### Aim of the task
Whenever a line of the entries below holds the string "Open", copy that line and return it.
───── Available data ─────
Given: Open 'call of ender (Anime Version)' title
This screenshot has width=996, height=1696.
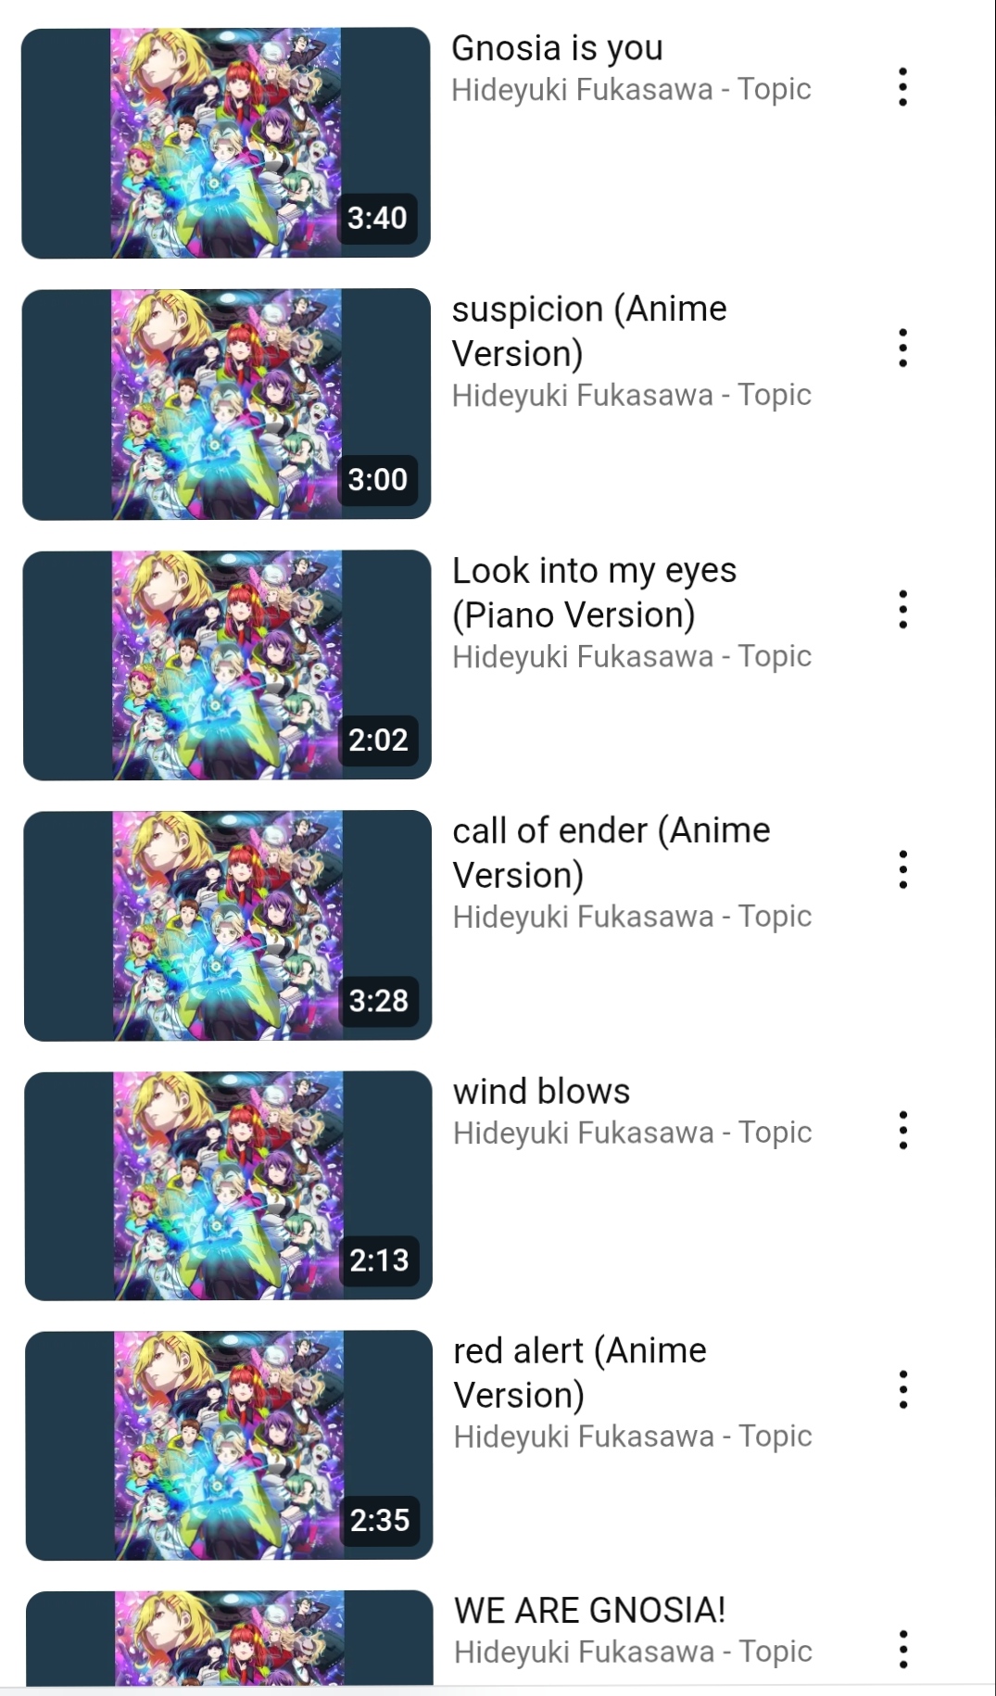Looking at the screenshot, I should (x=611, y=854).
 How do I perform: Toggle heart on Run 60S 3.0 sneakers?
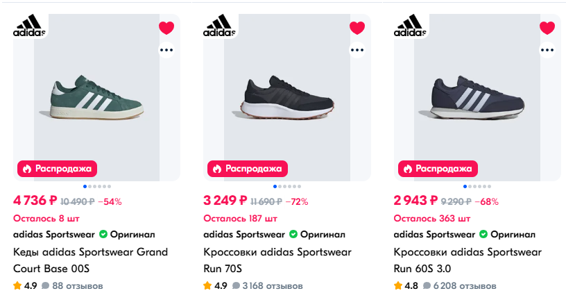(x=547, y=28)
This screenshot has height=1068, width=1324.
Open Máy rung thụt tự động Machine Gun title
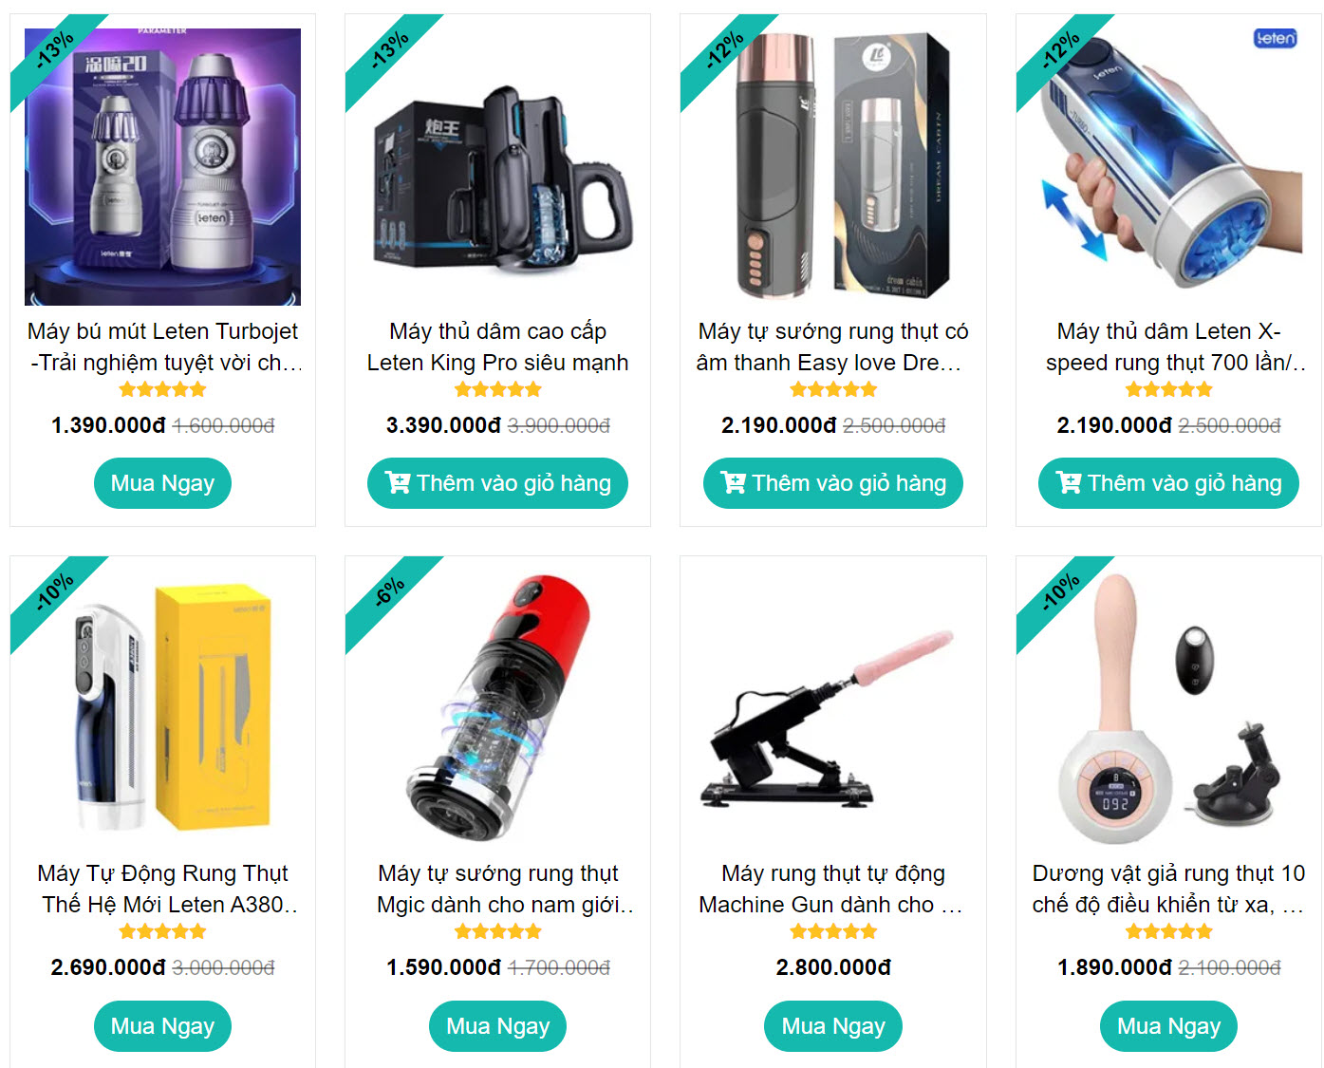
─────
### Response to the exercise
Given: Open 'call of ender (Anime Version)' title
Open Máy rung thụt tự động Machine Gun title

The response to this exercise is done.